The justices handed a partial loss to Salt Lake City-based Myriad Genetics, a biotech firm that held patents on two isolated genes—BRCA1 and BRCA2. Those genes can indicate a higher risk of breast and ovarian cancers. The company markets the only diagnostic test available for detecting the presence of those genes. Plaintiffs argued the patents discouraged some research into the diseases and let Myriad control genetic testing.
“The court struck down a major barrier to patient care and medical innovation,” says Sandra S. Park of the American Civil Liberties Union (ACLU) Women’s Rights Project. “Myriad did not invent the BRCA genes and should not control them. Because of this ruling, patients will have greater access to genetic testing and scientists can engage in research on these genes without fear of being sued.”
Indeed, Quest Diagnostics, the nationwide chain of medical diagnostic labs, says it intends to validate and offer a BRCA1 and BRCA2 test service later this year. “As the leader in women’s health and cancer diagnostics, we are very interested in offering a BRCA testing service,” says Wendy H. Bost, a company spokeswoman. And the University of Washington—one of whose scientists, Mary-Claire King, led the effort that discovered BRCA1— says it will include testing for the genes in the clinical services offered to patients at its hospitals.
The biotech industry had warned that a ruling against Myriad could jeopardize billions of dollars in investment. The U.S. Patent & Trademark Office has already granted patents on about 4,000 human genes, mostly to companies and universities. The case challenged seven Myriad patents that are set to expire in 2015.
A naturally occurring piece of DNA is “a product of nature and not patent eligible merely because it has been isolated,” Justice Clarence Thomas wrote for the court. “Myriad did not create anything” with isolated DNA. “It found an important and useful gene, but separating that gene from its surrounding genetic material is not an act of invention.”
The court did uphold Myriad’s patent claims on cDNA. This synthetic complementary DNA, Thomas noted, can be patented because it requires a significant amount of human manipulation to create. “The lab technician unquestionably creates something new when cDNA is made,” he wrote.
Myriad CEO Peter D. Meldrum says the high court “appropriately upheld our claims on cDNA and underscored the patent eligibility of our method claims, ensuring strong intellectual property protection for our BRACAnalysis test moving forward.”
Myriad says it still has more than 500 valid and enforceable claims in 24 different patents conferring “strong patent protection” for its diagnostic test.
The case arose when a group of doctors, patients, and medical researchers represented by the ACLU filed suit in 2009, saying human genes, including synthetically produced material, should not be patented.

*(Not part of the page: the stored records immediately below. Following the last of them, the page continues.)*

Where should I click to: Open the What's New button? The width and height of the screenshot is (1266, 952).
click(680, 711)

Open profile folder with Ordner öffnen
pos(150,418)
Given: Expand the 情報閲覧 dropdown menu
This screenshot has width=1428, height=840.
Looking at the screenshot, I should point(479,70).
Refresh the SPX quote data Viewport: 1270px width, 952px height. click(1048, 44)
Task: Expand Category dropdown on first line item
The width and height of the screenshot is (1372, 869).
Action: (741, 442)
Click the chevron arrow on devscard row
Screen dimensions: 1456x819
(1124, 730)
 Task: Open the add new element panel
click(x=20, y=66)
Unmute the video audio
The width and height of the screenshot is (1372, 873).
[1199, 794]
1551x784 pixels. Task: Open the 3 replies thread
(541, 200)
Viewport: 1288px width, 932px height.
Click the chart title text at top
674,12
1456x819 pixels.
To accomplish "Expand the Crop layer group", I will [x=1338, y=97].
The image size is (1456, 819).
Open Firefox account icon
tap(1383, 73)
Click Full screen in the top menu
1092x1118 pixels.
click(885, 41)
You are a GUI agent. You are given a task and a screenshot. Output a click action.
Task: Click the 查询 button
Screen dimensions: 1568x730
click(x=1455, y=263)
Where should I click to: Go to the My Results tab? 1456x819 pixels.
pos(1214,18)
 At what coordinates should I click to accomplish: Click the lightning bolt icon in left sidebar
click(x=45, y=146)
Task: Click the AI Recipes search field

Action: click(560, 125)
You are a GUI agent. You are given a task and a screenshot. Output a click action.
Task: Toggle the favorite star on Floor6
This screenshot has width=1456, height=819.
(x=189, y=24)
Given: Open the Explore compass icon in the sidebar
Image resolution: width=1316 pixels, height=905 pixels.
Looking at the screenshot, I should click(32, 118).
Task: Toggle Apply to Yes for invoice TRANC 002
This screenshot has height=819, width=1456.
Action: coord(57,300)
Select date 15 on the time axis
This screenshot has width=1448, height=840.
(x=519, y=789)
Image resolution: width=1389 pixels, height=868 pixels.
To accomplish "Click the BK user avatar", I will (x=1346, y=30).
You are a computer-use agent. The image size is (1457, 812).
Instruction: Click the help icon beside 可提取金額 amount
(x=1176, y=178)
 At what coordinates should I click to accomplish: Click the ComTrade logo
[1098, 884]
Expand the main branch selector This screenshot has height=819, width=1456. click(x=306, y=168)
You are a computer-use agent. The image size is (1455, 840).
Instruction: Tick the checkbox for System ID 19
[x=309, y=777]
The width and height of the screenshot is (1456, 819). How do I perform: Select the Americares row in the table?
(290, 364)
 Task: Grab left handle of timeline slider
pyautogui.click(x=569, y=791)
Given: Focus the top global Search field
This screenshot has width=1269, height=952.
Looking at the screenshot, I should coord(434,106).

The ruling potentially breaks Myriad’s monopoly on BRCA testing, “but how much or how serious a break will be determined by what else Myriad has patented,” says Kendrew H. Colton, a patent attorney at Fitch, Even, Tabin & Flannery, an intellectual property law firm.
Kenneth G. Schuler, a patent attorney at Latham & Watkins, says the court was careful to note that it was not deciding method claims.
“While the ruling reinforces the law of nature restriction on patentability, it leaves open various pathways for biotech companies—both in terms of methods of use and cDNA and, perhaps more generally, in applying the knowledge gained as a result of isolating particular genes,” Schuler says.